▶ _Written instruction A_:
In the text about cinematographer Linus Sandgren, which film won him an Oscar last year?
▶ _Written instruction B_:
Convert the entries into a JSON list of strings, one string per line and no blank lines, starting with the line that contains "Given: Play the product video thumbnail" and going on through the line that contains "Looking at the screenshot, I should (1422, 197).".

▶ _Extracted text_:
########
A DP of music videos in his native Sweden during the 1990s, Linus Sandgren, FSF, now mostly shoots Hollywood features and the occasional palate-cleansing commercial. In the five short years since he fully transitioned to features, he’s worked with an enviable list of directors that includes Gus Van Sant, David O. Russell, Damien Chazelle and fellow countryman Lasse Hallström. Last year he won an Oscar for capturing Chazelle’s La La Land, and he is currently in pre-production on the director’s next film, a Neil Armstrong biopic starring Ryan Gosling. In between, he shot Hallström’s live-action Nutcracker and the Four Realms for Disney. Both films are slated for a 2018 release.
########
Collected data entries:
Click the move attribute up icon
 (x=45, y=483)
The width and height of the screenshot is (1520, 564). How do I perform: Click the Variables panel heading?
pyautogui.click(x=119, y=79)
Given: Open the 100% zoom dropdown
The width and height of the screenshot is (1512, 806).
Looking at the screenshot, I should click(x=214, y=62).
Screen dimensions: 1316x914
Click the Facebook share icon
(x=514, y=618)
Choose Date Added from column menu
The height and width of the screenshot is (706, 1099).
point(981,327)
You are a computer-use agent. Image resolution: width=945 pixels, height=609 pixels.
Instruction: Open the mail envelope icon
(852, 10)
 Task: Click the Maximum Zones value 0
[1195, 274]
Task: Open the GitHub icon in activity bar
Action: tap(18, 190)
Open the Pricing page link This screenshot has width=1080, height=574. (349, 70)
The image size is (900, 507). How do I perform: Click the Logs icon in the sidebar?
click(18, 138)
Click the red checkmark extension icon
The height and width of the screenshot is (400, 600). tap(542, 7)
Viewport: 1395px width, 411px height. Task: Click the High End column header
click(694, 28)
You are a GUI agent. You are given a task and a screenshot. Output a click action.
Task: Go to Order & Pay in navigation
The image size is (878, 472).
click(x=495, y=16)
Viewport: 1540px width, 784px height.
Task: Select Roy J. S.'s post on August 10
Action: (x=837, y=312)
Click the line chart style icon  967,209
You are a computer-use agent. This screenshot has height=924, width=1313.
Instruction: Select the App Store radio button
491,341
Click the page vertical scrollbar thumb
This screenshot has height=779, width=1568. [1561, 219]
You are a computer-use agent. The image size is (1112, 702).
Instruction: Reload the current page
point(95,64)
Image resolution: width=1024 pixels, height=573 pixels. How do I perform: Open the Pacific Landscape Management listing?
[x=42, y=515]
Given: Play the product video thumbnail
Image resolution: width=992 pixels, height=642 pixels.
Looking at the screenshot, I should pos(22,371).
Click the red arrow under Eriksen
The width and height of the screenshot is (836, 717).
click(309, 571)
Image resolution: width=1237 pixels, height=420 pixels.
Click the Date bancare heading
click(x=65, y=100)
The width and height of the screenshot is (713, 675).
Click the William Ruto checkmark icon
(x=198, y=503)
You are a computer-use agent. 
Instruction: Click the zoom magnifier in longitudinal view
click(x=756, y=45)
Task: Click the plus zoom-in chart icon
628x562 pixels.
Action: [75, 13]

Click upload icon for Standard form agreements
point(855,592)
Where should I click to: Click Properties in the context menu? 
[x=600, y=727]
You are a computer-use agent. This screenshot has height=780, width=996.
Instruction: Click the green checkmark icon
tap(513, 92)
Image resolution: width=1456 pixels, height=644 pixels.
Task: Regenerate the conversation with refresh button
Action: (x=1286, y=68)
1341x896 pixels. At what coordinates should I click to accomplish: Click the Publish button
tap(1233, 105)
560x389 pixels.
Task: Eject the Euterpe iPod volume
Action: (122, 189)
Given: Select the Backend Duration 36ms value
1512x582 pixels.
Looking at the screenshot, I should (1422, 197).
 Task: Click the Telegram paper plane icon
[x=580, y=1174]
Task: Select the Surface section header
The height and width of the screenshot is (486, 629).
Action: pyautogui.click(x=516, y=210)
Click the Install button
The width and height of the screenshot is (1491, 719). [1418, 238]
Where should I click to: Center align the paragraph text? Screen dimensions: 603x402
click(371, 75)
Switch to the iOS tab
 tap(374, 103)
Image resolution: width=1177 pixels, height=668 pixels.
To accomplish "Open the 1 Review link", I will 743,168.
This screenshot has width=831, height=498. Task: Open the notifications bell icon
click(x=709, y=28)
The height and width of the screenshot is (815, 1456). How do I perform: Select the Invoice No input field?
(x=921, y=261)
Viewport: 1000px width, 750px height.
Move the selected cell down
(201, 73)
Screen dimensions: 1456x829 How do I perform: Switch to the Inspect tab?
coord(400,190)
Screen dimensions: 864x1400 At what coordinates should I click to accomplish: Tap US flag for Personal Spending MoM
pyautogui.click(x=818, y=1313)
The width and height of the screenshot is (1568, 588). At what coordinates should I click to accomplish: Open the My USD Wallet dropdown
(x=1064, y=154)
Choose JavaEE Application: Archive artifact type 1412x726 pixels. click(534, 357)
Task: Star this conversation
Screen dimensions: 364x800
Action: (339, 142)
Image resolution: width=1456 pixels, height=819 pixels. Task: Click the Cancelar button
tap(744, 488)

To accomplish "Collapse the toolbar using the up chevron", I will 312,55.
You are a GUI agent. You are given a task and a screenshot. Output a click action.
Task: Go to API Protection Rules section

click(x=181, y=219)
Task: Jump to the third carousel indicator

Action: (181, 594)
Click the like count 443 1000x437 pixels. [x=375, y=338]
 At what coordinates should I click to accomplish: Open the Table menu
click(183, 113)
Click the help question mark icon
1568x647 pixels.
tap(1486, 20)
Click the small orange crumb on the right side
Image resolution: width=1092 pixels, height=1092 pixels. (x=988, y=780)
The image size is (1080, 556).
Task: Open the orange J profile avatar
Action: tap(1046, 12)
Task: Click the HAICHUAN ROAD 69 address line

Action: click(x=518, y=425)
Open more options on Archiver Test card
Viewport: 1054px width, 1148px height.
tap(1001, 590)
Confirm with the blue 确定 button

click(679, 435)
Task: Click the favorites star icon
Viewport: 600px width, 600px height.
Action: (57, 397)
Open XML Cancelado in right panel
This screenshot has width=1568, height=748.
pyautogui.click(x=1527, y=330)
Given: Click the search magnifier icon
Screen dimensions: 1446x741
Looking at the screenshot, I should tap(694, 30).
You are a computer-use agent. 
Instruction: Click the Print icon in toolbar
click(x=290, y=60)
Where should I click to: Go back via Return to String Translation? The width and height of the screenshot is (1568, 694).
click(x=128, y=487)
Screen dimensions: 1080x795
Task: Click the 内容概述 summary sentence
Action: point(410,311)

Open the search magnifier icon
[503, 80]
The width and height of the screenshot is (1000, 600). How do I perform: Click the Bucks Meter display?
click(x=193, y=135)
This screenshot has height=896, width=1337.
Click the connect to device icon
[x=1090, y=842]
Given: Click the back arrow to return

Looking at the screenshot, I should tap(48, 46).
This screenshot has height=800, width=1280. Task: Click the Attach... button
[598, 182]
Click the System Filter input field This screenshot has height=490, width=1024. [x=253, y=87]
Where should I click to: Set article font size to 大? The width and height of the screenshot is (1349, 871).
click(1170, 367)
########
▶ _Written answer A_:
La La Land, directed by Damien Chazelle.

▶ _Written answer B_:
[
  "Given: Play the product video thumbnail",
  "Image resolution: width=992 pixels, height=642 pixels.",
  "Looking at the screenshot, I should pos(22,371).",
  "Click the red arrow under Eriksen",
  "The width and height of the screenshot is (836, 717).",
  "click(309, 571)",
  "Image resolution: width=1237 pixels, height=420 pixels.",
  "Click the Date bancare heading",
  "click(x=65, y=100)",
  "The width and height of the screenshot is (713, 675).",
  "Click the William Ruto checkmark icon",
  "(x=198, y=503)",
  "You are a computer-use agent. ",
  "Instruction: Click the zoom magnifier in longitudinal view",
  "click(x=756, y=45)",
  "Task: Click the plus zoom-in chart icon",
  "628x562 pixels.",
  "Action: [75, 13]",
  "Click upload icon for Standard form agreements",
  "point(855,592)",
  "Where should I click to: Click Properties in the context menu? ",
  "[x=600, y=727]",
  "You are a computer-use agent. This screenshot has height=780, width=996.",
  "Instruction: Click the green checkmark icon",
  "tap(513, 92)",
  "Image resolution: width=1456 pixels, height=644 pixels.",
  "Task: Regenerate the conversation with refresh button",
  "Action: (x=1286, y=68)",
  "1341x896 pixels. At what coordinates should I click to accomplish: Click the Publish button",
  "tap(1233, 105)",
  "560x389 pixels.",
  "Task: Eject the Euterpe iPod volume",
  "Action: (122, 189)",
  "Given: Select the Backend Duration 36ms value",
  "1512x582 pixels.",
  "Looking at the screenshot, I should (1422, 197)."
]